Available data Start Marker

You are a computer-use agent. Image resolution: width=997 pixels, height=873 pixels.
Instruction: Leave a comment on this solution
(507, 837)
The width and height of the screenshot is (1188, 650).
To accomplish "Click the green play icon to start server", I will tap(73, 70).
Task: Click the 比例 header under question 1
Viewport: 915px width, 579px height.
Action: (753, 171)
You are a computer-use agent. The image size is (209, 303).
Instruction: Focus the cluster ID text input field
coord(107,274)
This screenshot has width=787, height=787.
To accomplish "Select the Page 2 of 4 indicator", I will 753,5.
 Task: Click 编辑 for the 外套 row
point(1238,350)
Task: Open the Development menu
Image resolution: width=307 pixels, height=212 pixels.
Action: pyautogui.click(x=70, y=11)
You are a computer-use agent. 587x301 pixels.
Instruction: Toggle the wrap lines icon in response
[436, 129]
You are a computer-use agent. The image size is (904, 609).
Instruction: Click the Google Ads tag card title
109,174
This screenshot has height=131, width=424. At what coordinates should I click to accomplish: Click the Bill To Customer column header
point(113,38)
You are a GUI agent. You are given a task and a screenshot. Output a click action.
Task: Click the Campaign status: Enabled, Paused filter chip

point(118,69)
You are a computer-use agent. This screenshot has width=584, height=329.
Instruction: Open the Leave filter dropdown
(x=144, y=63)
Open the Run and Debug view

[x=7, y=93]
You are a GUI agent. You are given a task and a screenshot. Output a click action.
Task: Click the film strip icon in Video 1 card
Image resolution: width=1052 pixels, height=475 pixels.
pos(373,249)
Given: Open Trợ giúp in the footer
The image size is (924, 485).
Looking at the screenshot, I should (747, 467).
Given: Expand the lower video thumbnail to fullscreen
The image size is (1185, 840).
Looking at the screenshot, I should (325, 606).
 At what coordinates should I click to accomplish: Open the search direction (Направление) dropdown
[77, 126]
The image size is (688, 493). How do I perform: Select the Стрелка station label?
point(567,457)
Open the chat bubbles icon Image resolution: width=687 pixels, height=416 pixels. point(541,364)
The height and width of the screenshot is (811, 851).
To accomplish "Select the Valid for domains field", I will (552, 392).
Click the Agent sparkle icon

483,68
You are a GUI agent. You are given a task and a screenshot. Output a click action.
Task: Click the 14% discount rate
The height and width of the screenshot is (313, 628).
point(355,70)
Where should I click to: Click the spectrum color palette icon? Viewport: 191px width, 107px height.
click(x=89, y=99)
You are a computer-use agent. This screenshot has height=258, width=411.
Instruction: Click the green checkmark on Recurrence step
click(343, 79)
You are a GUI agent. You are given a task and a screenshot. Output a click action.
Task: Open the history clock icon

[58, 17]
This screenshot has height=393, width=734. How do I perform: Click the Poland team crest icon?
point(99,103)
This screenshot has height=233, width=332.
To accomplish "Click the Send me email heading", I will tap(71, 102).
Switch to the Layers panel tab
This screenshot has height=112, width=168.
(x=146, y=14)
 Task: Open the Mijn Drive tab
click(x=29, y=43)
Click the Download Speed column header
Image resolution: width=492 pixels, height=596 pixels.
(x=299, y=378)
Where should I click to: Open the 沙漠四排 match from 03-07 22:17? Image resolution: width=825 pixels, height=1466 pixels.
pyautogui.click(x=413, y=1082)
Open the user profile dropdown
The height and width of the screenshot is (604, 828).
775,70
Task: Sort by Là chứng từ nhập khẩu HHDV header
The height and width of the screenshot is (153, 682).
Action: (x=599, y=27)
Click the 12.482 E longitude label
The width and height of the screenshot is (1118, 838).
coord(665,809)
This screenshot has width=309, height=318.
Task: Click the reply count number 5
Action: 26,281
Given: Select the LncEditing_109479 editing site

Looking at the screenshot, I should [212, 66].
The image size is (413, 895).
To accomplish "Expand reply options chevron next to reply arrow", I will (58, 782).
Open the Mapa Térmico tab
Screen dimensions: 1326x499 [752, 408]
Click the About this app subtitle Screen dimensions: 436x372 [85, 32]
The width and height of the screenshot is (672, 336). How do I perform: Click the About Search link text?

Available data End Marker

## Work request
Please set down each line of the records exactly as given.

## Task answer
You are a computer-use agent. Image resolution: width=997 pixels, height=873 pixels.
Instruction: Leave a comment on this solution
(507, 837)
The width and height of the screenshot is (1188, 650).
To accomplish "Click the green play icon to start server", I will tap(73, 70).
Task: Click the 比例 header under question 1
Viewport: 915px width, 579px height.
Action: (753, 171)
You are a computer-use agent. The image size is (209, 303).
Instruction: Focus the cluster ID text input field
coord(107,274)
This screenshot has width=787, height=787.
To accomplish "Select the Page 2 of 4 indicator", I will 753,5.
 Task: Click 编辑 for the 外套 row
point(1238,350)
Task: Open the Development menu
Image resolution: width=307 pixels, height=212 pixels.
Action: pyautogui.click(x=70, y=11)
You are a computer-use agent. 587x301 pixels.
Instruction: Toggle the wrap lines icon in response
[436, 129]
You are a computer-use agent. The image size is (904, 609).
Instruction: Click the Google Ads tag card title
109,174
This screenshot has height=131, width=424. At what coordinates should I click to accomplish: Click the Bill To Customer column header
point(113,38)
You are a GUI agent. You are given a task and a screenshot. Output a click action.
Task: Click the Campaign status: Enabled, Paused filter chip

point(118,69)
You are a computer-use agent. This screenshot has width=584, height=329.
Instruction: Open the Leave filter dropdown
(x=144, y=63)
Open the Run and Debug view

[x=7, y=93]
You are a GUI agent. You are given a task and a screenshot. Output a click action.
Task: Click the film strip icon in Video 1 card
Image resolution: width=1052 pixels, height=475 pixels.
pos(373,249)
Given: Open Trợ giúp in the footer
The image size is (924, 485).
Looking at the screenshot, I should (747, 467).
Given: Expand the lower video thumbnail to fullscreen
The image size is (1185, 840).
Looking at the screenshot, I should (325, 606).
 At what coordinates should I click to accomplish: Open the search direction (Направление) dropdown
[77, 126]
The image size is (688, 493). How do I perform: Select the Стрелка station label?
point(567,457)
Open the chat bubbles icon Image resolution: width=687 pixels, height=416 pixels. point(541,364)
The height and width of the screenshot is (811, 851).
To accomplish "Select the Valid for domains field", I will (552, 392).
Click the Agent sparkle icon

483,68
You are a GUI agent. You are given a task and a screenshot. Output a click action.
Task: Click the 14% discount rate
The height and width of the screenshot is (313, 628).
point(355,70)
Where should I click to: Click the spectrum color palette icon? Viewport: 191px width, 107px height.
click(x=89, y=99)
You are a computer-use agent. This screenshot has height=258, width=411.
Instruction: Click the green checkmark on Recurrence step
click(343, 79)
You are a GUI agent. You are given a task and a screenshot. Output a click action.
Task: Open the history clock icon

[58, 17]
This screenshot has height=393, width=734. How do I perform: Click the Poland team crest icon?
point(99,103)
This screenshot has height=233, width=332.
To accomplish "Click the Send me email heading", I will tap(71, 102).
Switch to the Layers panel tab
This screenshot has height=112, width=168.
(x=146, y=14)
 Task: Open the Mijn Drive tab
click(x=29, y=43)
Click the Download Speed column header
Image resolution: width=492 pixels, height=596 pixels.
(x=299, y=378)
Where should I click to: Open the 沙漠四排 match from 03-07 22:17? Image resolution: width=825 pixels, height=1466 pixels.
pyautogui.click(x=413, y=1082)
Open the user profile dropdown
The height and width of the screenshot is (604, 828).
775,70
Task: Sort by Là chứng từ nhập khẩu HHDV header
The height and width of the screenshot is (153, 682).
Action: (x=599, y=27)
Click the 12.482 E longitude label
The width and height of the screenshot is (1118, 838).
coord(665,809)
This screenshot has width=309, height=318.
Task: Click the reply count number 5
Action: 26,281
Given: Select the LncEditing_109479 editing site

Looking at the screenshot, I should [212, 66].
The image size is (413, 895).
To accomplish "Expand reply options chevron next to reply arrow", I will (58, 782).
Open the Mapa Térmico tab
Screen dimensions: 1326x499 [752, 408]
Click the About this app subtitle Screen dimensions: 436x372 [85, 32]
The width and height of the screenshot is (672, 336). How do I perform: Click the About Search link text?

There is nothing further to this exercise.